Eurofins Scientific is seeking a Data Engineer to design, build, and maintain data pipelines and infrastructure to support Machine Learning (ML) model training, deployment, and analysis workflows for complex chemical data.
Requirements
- Expert-level proficiency in Python (including packages like Pandas, NumPy, and familiarity with data engineering libraries).
- Hands-on experience with at least one major cloud provider (AWS, Azure, or GCP, preferred Azure), including services related to computing, storage, and serverless functions (e.g., Azure Data Lake Storage (ADLS), Azure Compute VMs, Azure Functions).
- Proven experience building and managing data workflows using an orchestration tool like Apache Airflow, Prefect, or Dagster.

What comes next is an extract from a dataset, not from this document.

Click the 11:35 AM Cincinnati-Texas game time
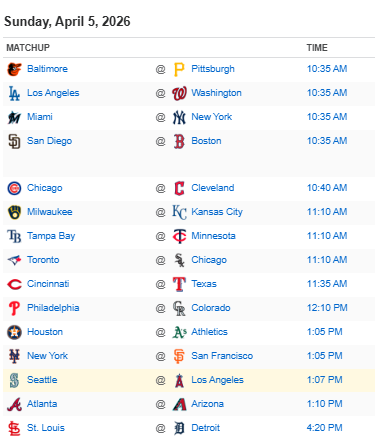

- Strong knowledge of SQL and experience working with both relational (e.g., PostgreSQL) and NoSQL databases.
- Proficient with Git and standard DevOps practices
- Prior experience handling and processing complex, large-volume scientific data (e.g., mass spectrometry, chromatography, LIMS/ELN integration).
- Familiarity with MLOps platforms and tools such as Azure ML Studio, MLflow, Kubeflow, or Sagemaker.
Responsibilities
- Design, construct, and manage scalable and reliable ETL/ELT pipelines to ingest, clean, transform, and store raw chemistry data (e.g., CSV, JSON, and proprietary instrument formats).
- Develop optimized data models and manage a data warehouse (or data lake) to support fast querying and ML feature engineering on complex datasets, including time-series and spectral data from chromatograms.
- Collaborate with MLE to containerize and deploy ML models and build automated model retraining and monitoring pipelines.
- Implement robust data quality checks, validation, and monitoring to ensure the integrity and reproducibility of chemical experiment data used for ML.
- Develop internal tools and APIs to facilitate data access for MLE and provide standardized interfaces for data submission from chemistry lab systems.
Other
- Authorization to work in the United States without restriction or sponsorship
- Professional working proficiency in English is a requirement, including the ability to read, write and speak in English.
- Strong analytical and problem-solving skills with a focus on delivering high-quality, reproducible data solutions.
- Excellent verbal and written communication skills, with the ability to bridge the gap between technical infrastructure, data science models, and chemical applications.